Xiaogang Xiong, Shyam Kamal, Shanhai Jin

This paper studies the super-twisting algorithm (STA) for adaptive sliding mode design. The proposed method tunes the two gains of STA on line simultaneously such that a second order sliding mode can take place with small rectifying gains. The perturbation magnitude is obtained exactly by employing a third-order sliding mode observer in opposition to the conventional approximations by using a first order low pass filter. While driving the sliding variable to the sliding mode surface, one gain of the STA automatically converges to an adjacent area of the perturbation magnitude in finite time. The other gain is adjusted by the above gain to guarantee the robustness of the STA. This method requires only one parameter to be adjusted. The adjustment is straightforward because it just keeps increasing until it fulfills the convergence constraints. For large values of the parameter, chattering in the update law of the two gains is avoided by employing a geometry based backward Euler integration method. The usefulness is illustrated by an example of designing an equivalent control based sliding mode control (ECBC-SMC) with the proposed adaptive STA for a perturbed LTI system.

44.4OCMay 26
A Fixed-Time Sliding-Mode Framework for Constraint Optimization

Baby Diana, Priyanka Singh, Shyam Kamal et al.
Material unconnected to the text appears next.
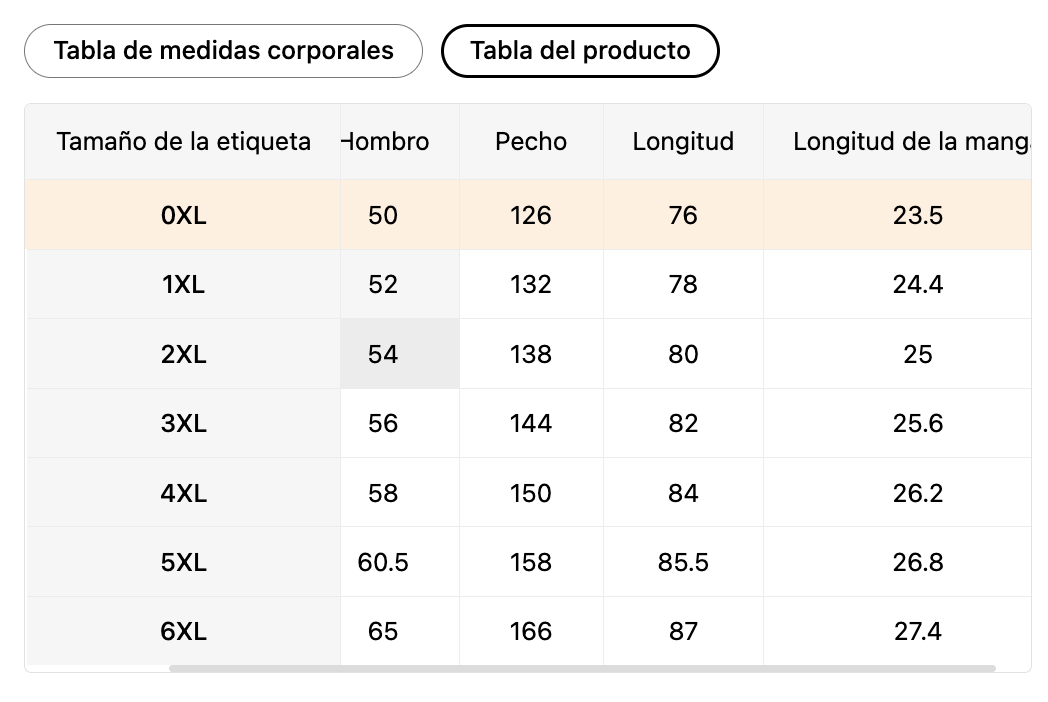Image resolution: width=1048 pixels, height=702 pixels.
Task: Select the 5XL size row label
Action: [x=183, y=562]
This paper develops a robust fixed time optimization framework for constrained problems that guarantees exact constraint satisfaction and convergence to KKT points within fixed time , independent of initial conditions. The approach treats the Lagrange multipliers as control inputs, composed of an equivalent control and a switching control, with the system states representing the decision variables. An equivalent control steers the gradient flow to a local KKT point asymptotically for nonconvex objectives and to unique global optimum in fixed time for convex objectives. Constraint enforcement is achieved by embedding the equality constraints directly as a sliding manifold, with a fixed time switching control ensuring rapid and reliable feasibility. The framework further accounts for the matched disturbances, providing robustness guarantees that are theoretically characterized and illustrated using spherical constraints. Numerical studies on a 3-bus AC optimal power flow problem and distributed consensus=based parameter estimation problem demonstrate the effectiveness, scalability and robustness of proposed approach.

46.1OCApr 30
Robust Constrained Optimization via Sliding Mode Control

Shyam Kamal, Baby Diana, Sunidhi Pandey et al.
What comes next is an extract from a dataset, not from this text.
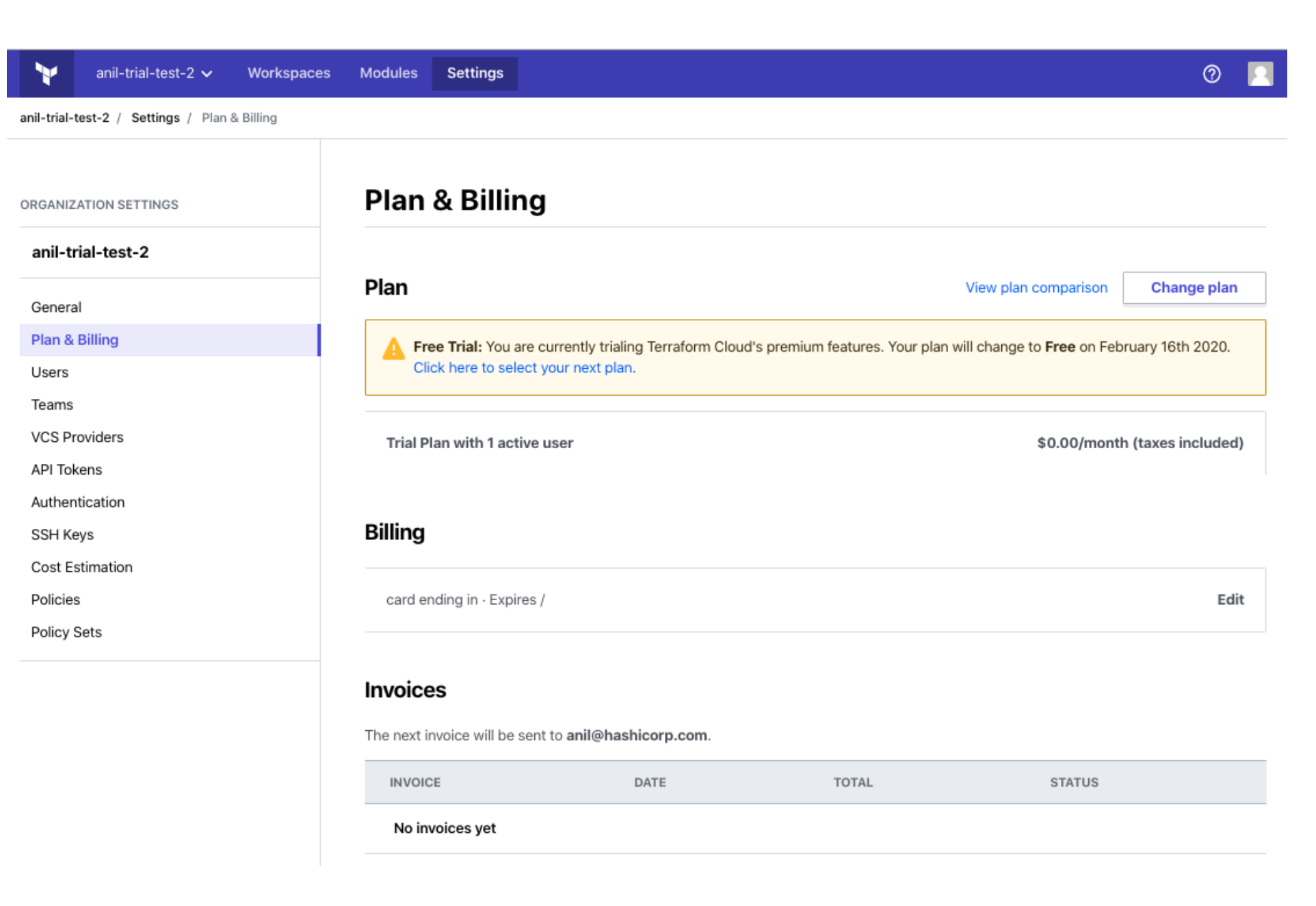Open the VCS Providers settings page
1316x906 pixels.
(77, 438)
This paper develops a sliding mode control based frame work for equality constrained optimization by reformulation the first order Karush Kuhn Tucker conditions as control affine dynamical system. The optimization variables are treated as states and the Lagrange multipliers as control input, with equality constraints defined as sliding manifold. The resulting design guarantees exact constraint enforcement with finite time convergence, independent of objective convexity, and exhibits robustness to matched disturbance, structural uncertainty and bounded measurement noise. To accelerate the convergence, a nonsingular terminal sliding mode based normed gradient flow is introduced, ensuring both finite time convergence to optimal solution and constraint satisfaction. Rigorous Lyapunov analysis establishes closed loop stability and convergence. Numerical studies across diverse benchmark problems demonstrate superior accuracy and robustness over classical continuous time optimization method, highlighting effectiveness under disturbance.

SYMay 2, 2019
Chattering-Free Implementation of Continuous Terminal Algorithm with Implicit Euler Method

Xiaogang Xiong, Wei Chen, Guohua Jiao et al.

This paper proposes an efficient implementation for a continuous terminal algorithm (CTA). Although CTA is a continuous version of the famous twisting algorithm (TA), the conventional implementations of this CTA still suffer from chattering, especially when the gains and the time-step sizes are selected very large. The proposed implementation is based on an implicit Euler method and it totally suppresses the chattering. The proposed implementation is compared with the conventional explicit Euler implementation through simulations. It shows that the proposed implementation is very efficient and the chattering is suppressed both in the control input and output.